Governor Rick Snyder did not leave office a popular man. That’s in large part because of one word – Flint. But he also alienated some people early on by taxing their pensions.
Every other Michigan governor in the modern era was reelected by a bigger margin than they got the first time. But Snyder, who scored a landslide in 2010, barely won in 2014.
Had he been able to run for a third term this year, my guess is that he wouldn’t even have won the Republican nomination.
But here’s something I am fairly sure of. Years from now, historians will look back on his years in power far more favorably than we do today. That’s not to minimize what happened in Flint.

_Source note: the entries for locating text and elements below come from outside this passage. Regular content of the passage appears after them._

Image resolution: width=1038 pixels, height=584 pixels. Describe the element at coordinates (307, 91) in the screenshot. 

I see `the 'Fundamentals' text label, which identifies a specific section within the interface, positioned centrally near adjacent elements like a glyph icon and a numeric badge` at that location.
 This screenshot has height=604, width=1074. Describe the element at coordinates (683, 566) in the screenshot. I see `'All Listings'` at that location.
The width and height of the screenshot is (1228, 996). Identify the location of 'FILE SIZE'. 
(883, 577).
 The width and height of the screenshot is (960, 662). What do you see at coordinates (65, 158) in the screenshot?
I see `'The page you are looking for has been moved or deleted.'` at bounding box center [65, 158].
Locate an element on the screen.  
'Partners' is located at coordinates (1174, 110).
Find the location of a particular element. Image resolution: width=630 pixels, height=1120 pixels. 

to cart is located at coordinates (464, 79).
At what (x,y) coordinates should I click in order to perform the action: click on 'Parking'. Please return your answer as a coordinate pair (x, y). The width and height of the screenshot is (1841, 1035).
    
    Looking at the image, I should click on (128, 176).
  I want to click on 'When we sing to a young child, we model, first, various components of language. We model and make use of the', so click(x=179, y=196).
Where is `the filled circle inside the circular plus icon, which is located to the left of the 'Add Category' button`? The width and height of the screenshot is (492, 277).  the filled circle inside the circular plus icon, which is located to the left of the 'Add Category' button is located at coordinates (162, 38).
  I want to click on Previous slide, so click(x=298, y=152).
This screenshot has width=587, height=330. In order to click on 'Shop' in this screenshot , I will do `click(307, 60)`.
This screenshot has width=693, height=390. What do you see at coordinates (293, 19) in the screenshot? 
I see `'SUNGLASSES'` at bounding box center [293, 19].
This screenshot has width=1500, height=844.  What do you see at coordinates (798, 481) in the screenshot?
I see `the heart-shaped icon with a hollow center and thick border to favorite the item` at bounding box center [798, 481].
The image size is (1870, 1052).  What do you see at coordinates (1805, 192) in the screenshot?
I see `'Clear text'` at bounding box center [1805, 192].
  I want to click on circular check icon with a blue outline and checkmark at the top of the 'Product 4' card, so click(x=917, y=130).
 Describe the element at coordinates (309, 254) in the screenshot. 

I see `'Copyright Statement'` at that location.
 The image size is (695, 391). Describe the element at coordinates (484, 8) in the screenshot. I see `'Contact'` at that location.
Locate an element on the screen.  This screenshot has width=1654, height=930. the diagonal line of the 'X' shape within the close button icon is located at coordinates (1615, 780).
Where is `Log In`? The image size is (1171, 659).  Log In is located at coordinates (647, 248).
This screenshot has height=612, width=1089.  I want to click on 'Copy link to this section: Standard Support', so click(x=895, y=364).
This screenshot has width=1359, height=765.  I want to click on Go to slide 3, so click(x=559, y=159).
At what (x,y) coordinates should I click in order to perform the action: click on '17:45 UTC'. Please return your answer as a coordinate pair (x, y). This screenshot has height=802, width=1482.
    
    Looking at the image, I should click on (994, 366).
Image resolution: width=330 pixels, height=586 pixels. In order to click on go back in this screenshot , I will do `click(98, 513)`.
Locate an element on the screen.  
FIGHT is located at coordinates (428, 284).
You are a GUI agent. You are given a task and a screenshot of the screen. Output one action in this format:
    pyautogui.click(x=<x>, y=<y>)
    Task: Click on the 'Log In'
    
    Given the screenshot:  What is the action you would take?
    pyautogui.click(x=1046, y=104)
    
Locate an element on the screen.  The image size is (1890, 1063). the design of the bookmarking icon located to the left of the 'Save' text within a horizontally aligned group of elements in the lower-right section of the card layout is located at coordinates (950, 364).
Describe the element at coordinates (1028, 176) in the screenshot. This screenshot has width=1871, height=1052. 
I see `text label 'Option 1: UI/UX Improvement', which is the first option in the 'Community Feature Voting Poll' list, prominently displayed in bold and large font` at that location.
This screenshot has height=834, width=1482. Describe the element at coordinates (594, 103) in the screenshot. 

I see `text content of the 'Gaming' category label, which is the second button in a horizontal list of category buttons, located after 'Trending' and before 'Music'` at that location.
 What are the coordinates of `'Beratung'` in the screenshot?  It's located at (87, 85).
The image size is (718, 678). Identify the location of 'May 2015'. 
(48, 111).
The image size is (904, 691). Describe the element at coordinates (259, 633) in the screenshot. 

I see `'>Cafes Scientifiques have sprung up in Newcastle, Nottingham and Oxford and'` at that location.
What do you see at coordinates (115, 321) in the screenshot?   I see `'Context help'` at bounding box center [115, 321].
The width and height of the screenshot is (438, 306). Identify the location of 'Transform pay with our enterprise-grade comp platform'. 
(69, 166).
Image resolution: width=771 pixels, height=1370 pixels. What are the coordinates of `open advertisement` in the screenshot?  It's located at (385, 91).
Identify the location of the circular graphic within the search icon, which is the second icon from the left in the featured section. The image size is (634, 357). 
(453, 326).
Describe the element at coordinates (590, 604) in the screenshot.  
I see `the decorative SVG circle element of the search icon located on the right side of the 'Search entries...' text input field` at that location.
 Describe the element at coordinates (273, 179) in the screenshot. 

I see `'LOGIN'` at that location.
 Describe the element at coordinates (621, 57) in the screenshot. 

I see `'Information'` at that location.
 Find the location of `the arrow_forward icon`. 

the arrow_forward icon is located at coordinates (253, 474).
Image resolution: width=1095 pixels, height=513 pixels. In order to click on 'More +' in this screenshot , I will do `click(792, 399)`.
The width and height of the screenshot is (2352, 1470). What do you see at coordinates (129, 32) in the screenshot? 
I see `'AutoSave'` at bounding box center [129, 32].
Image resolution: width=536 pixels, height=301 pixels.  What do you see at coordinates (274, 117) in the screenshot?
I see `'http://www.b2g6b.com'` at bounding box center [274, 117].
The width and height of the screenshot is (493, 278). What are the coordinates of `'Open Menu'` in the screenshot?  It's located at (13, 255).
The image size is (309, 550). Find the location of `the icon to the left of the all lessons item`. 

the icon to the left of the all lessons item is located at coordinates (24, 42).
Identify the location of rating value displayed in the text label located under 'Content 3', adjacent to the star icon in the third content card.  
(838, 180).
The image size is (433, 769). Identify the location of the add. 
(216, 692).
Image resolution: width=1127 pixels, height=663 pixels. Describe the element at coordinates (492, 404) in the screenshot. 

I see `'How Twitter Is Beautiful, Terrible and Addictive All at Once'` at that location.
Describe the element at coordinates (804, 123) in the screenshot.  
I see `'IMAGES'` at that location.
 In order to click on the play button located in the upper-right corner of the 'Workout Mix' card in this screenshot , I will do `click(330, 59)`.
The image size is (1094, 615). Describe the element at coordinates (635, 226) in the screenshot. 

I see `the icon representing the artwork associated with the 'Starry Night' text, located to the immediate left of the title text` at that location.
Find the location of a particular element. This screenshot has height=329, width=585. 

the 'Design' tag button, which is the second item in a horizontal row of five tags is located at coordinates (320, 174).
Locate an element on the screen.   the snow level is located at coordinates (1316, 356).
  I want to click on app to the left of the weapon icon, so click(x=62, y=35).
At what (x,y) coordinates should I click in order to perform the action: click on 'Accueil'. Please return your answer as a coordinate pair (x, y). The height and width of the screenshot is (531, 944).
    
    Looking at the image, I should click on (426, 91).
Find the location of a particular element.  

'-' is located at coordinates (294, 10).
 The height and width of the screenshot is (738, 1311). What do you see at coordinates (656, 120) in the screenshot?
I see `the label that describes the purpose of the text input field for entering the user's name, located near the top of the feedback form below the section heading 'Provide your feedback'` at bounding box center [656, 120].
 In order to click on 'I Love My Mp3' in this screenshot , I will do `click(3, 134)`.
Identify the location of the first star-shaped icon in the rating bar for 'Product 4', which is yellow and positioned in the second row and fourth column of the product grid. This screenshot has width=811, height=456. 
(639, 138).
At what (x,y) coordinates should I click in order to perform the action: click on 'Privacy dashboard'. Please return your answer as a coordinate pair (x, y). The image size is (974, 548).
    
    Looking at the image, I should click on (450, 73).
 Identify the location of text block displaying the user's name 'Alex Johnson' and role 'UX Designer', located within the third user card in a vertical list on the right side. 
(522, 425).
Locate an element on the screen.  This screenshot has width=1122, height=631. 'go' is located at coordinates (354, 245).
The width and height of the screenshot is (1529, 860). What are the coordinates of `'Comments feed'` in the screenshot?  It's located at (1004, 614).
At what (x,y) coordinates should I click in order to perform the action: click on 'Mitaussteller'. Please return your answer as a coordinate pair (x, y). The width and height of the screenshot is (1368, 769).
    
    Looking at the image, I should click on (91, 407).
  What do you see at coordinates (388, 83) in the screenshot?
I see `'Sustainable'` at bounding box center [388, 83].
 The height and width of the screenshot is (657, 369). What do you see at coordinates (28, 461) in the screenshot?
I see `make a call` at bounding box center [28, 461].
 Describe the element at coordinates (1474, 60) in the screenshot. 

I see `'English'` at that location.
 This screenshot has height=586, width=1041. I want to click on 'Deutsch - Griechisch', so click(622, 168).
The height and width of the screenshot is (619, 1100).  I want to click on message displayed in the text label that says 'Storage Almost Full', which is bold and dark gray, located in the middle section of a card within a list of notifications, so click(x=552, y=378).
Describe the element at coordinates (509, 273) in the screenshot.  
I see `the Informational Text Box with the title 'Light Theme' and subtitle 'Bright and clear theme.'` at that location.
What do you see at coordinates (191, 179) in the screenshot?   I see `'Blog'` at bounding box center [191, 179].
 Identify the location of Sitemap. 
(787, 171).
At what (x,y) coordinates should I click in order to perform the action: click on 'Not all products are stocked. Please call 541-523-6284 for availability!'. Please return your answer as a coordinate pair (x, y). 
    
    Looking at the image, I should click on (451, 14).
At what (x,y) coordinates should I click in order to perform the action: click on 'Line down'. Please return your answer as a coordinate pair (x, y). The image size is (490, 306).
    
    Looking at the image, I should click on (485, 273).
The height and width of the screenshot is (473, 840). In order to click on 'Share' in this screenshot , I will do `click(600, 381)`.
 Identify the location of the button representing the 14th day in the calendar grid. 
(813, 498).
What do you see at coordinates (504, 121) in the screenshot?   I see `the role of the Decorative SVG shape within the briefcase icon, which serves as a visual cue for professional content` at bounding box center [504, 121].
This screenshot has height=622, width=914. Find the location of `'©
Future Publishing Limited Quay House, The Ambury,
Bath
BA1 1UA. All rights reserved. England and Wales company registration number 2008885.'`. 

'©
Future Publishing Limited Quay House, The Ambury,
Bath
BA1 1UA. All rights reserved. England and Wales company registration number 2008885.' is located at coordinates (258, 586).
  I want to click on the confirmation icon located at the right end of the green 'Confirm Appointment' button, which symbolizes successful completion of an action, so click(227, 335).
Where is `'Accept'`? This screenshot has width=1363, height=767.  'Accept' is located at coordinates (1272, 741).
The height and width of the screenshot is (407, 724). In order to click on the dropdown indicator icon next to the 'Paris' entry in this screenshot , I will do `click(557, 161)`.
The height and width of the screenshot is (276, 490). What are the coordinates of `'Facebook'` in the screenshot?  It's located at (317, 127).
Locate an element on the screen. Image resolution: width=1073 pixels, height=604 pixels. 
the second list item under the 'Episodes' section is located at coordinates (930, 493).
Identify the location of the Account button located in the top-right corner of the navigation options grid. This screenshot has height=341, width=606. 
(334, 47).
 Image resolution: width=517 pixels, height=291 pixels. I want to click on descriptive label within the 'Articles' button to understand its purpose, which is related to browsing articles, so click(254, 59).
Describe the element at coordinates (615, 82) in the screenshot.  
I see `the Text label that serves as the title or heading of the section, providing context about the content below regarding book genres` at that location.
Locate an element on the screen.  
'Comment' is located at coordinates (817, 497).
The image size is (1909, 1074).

Snyder, a hands-off style of manager, did not exercise sufficient oversight over what was happening there. When the truth finally came out, he was very slow to react, took forever to make any personnel moves, and showed a curious lack of empathy for those affected. Eventually, he woke up and did the right thing.
But not before his political future had been destroyed. He did indeed pay a price for Flint. However, there was also a very different Rick Snyder, the leader who essentially saved Detroit by choosing a superb emergency manager and guiding it through an almost perfectly executed bankruptcy and bailout of its schools.
Detroit is solvent and has a chance today largely because of Rick Snyder. He also was probably the only governor who could have figured out a way to get past Ambassador Bridge owner Matty Moroun’s control of our legislature and make a deal with Canada to build a new bridge which will be badly needed by the economies of both nations in the decades ahead.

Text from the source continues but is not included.